Saisie du texte : S. Pestel pour la collection électronique de la Médiathèque André Malraux de Lisieux (09.IV.2014)
Texte relu par : A. Guézou
Adresse : Médiathèque André Malraux, B.P. 27216, 14107 Lisieux cedex
-Tél. : 02.31.48.41.00.- Fax : 02.31.48.41.01
Courriel : mediatheque@lintercom.fr, [Olivier Bogros] obogros@lintercom.fr
http://www.bmlisieux.com/

Diffusion libre et gratuite (freeware)
Orthographe et graphie conservées.
Texte établi sur un exemplaire (BM Lisieux : 4866 ) du tome 5 des Francais peints par eux-mêmes : encyclopédie morale du XIXe siècle publiée par L. Curmer  de 1840 à 1842 en 422 livraisons et 9 vol. 
 
La Marchande de poisson
par
Joseph Mainzer

~ * ~

DANS notre insatiable désir de voir et de connaître, nous allons quelquefois bien loin à la recherche des peuplades échappées à l’œil indiscret de la génération qui nous a précédés. Avons-nous fait la découverte de quelque tribu de montagnards ou de pêcheurs, nous nous empressons, après une étude minutieuse, d’en raconter l’histoire, d’en décrire le costume et les usages.
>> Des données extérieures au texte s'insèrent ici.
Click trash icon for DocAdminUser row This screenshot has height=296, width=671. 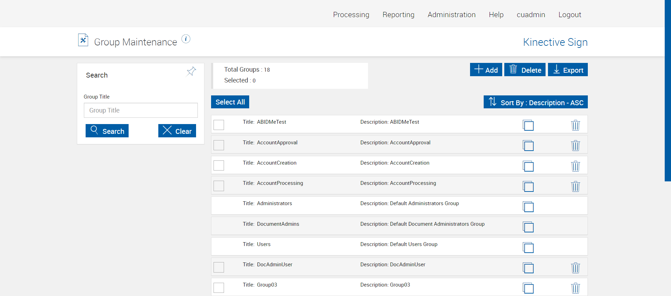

Les mœurs et le vêtement d’un insulaire excitent notre enthousiasme ; nous éprouvons une vive satisfaction à mesurer la distance que la civilisation et l’Atlantique ont mise entre nous et l’objet de notre curiosité. Et cependant échappent chaque jour à notre attention des classes populaires, vivant sous nos yeux, habitant notre sol, notre cité, qui n’ont ni nos mœurs, ni nos habitudes, parlent, pour ainsi dire, une langue différente de la nôtre, et forment depuis des siècles une caste à part, un État dans l’État. Une des plus nombreuses de ces classes, et des plus dignes d’être étudiées, est sans contredit celle qui se consacre à la vente des poissons, des moules et des huîtres.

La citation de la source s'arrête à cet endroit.